──────── Supplied entries

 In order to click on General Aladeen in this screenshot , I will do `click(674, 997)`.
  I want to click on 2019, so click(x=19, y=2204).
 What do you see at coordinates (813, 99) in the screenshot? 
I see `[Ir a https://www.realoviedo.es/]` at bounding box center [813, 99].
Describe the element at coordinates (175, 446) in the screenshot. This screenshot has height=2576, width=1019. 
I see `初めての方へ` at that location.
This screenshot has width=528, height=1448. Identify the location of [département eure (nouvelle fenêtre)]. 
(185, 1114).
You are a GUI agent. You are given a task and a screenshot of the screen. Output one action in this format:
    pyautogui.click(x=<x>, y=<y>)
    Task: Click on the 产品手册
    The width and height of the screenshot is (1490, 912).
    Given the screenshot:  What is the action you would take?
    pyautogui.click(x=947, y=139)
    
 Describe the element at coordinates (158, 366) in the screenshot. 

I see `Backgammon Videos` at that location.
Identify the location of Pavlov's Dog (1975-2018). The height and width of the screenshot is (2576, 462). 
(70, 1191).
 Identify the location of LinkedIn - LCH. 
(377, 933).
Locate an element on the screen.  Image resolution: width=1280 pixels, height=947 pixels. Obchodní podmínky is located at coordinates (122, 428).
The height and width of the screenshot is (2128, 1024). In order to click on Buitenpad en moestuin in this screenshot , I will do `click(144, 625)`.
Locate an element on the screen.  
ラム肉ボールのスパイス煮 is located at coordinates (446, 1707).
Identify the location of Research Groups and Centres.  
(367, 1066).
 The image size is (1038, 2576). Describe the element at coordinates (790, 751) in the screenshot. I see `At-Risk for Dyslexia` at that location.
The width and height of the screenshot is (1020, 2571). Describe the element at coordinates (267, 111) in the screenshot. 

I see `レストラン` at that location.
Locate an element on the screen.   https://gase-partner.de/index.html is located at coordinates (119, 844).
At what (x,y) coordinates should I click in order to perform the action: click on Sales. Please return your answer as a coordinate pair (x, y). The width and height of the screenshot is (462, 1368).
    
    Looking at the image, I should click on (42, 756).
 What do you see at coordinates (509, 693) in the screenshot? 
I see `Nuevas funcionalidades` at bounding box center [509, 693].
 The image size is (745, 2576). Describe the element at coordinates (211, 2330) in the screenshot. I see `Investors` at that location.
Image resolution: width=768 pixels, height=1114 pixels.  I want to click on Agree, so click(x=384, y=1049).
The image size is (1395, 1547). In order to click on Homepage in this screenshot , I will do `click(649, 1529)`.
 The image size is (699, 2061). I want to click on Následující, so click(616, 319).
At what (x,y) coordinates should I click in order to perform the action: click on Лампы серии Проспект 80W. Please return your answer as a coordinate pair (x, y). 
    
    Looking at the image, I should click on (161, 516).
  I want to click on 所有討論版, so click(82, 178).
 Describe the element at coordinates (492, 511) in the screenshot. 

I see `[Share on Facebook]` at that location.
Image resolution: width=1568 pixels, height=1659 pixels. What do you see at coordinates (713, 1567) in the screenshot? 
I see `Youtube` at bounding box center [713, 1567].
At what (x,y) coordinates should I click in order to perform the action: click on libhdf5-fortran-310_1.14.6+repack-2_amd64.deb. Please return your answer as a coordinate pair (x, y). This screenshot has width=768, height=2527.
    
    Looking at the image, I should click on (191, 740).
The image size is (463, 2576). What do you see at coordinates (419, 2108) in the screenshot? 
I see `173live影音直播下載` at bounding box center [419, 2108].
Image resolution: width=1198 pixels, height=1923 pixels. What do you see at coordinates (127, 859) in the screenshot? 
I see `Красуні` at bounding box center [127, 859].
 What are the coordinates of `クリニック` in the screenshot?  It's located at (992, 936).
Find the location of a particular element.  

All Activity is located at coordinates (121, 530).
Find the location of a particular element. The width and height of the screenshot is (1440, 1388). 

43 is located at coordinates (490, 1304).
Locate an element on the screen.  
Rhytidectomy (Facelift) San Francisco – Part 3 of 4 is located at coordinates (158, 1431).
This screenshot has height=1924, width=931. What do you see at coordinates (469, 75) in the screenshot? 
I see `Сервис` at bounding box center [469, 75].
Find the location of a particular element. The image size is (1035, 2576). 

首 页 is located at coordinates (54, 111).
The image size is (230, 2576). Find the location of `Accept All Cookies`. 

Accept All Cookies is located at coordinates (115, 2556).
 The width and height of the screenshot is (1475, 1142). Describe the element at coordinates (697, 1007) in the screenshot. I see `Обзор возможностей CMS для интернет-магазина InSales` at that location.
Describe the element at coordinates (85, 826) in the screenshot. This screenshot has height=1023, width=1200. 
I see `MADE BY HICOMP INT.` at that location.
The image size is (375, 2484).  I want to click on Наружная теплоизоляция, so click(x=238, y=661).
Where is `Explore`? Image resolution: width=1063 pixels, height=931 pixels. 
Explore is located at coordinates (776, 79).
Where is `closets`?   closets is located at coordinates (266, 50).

────────────────

Requirement -> List each line in the records above that contains the word "will".

Response to this task ->
 In order to click on General Aladeen in this screenshot , I will do `click(674, 997)`.
The height and width of the screenshot is (2128, 1024). In order to click on Buitenpad en moestuin in this screenshot , I will do `click(144, 625)`.
The image size is (1395, 1547). In order to click on Homepage in this screenshot , I will do `click(649, 1529)`.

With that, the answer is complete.